Add Hunting Queries (for Log4Shell) faster to Microsoft Sentinel
This vulnerability for Log4j have been exploding 💥 around the world and to keep track - that’s not so easy. And it’s not easy when you have this great community contributing in creating awesome KQL for Microsoft Sentinel and then you need to find the time to import them all into Sentinel.
There’s also a limitation for Azure CSP Subscriptions when it comes to the new Solutions part in Sentinel. So I really hope that you can use this script to import the most important queries that you need.
In this post, we will see if my script can help you to import all of those Hunting Queries. I have made two options for you, to create new hunting query via PowerShell - or import from a GitHub repo, directly from PowerShell.
Installation
But first, let see if you have all the pre-reqs installed.
Pre-Reqs
Create Hunting Query
Now, if you want to create a new hunting query:
New-MsSentinelHuntingRule -CreateNewOrImport CreateNew -DisplayName "NameOfYourQuery" -Query "InKqlFormat" -Description "WhatDoTheQueryDo" -Tactics <Choose from list, no ""> -Techniques <Add one or more T-number, no ""> -Category 'Hunting Queries' -SubscriptionId "LookInAzurePortal" -ResourceGroupName "WheresSentinel" -WorkspaceName "LogAnalyticsWorkspaceName" [-Verbose]

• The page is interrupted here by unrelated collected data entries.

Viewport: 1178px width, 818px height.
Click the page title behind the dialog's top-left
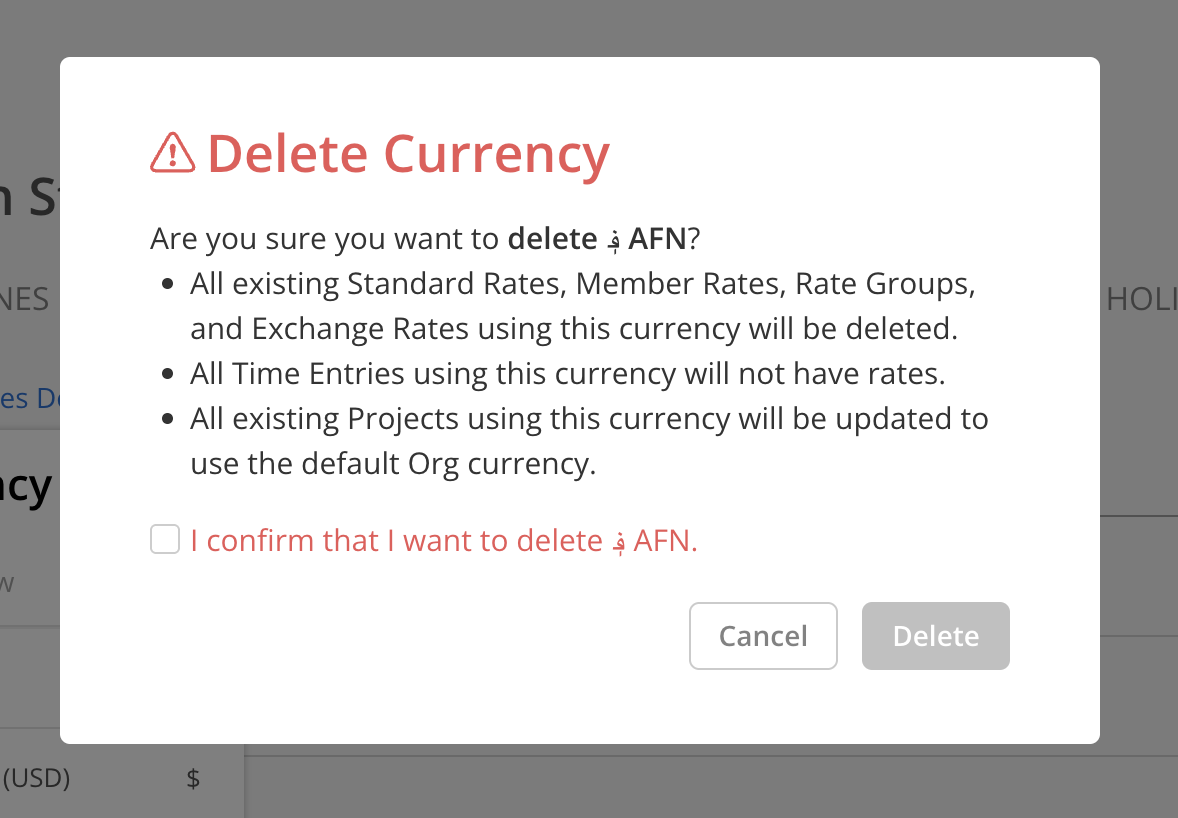click(x=30, y=197)
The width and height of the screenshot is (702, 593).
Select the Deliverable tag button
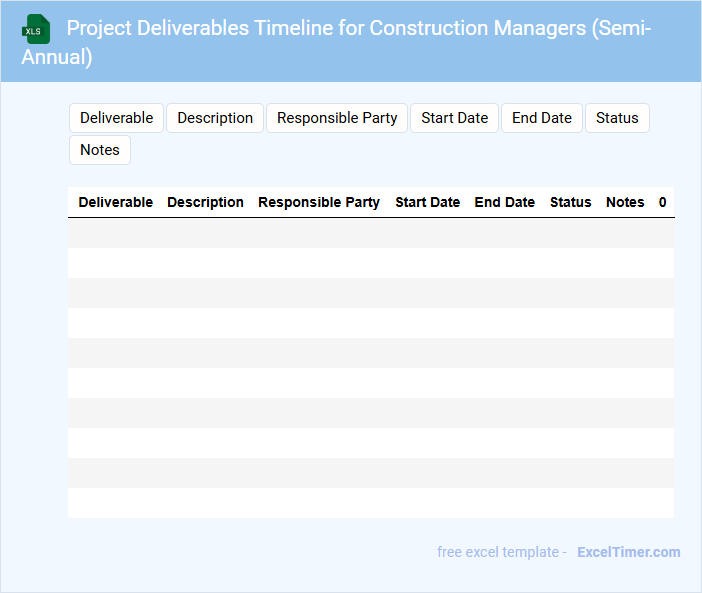pos(116,118)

To import from GitHub, we are using the API URI and in that we can find the download_url, like raw.githubusercontent.com URL. So what I need in the PowerShell one-liner is:
New-MsSentinelHuntingRule -CreateNewOrImport Import -GitHubPath "https://api.github.com/repos/pthoor/MS_Sentinel/contents/Hunting/Log4j_Log4Shell/YAML/" -YAMLimportPath "LocalPathToSaveFiles" -SubscriptionId "LookInAzurePortal" -ResourceGroupName "WheresSentinel" -WorkspaceName "LogAnalyticsWorkspaceName" [-Verbose]
For the GitHubPath, adjust it for your needs.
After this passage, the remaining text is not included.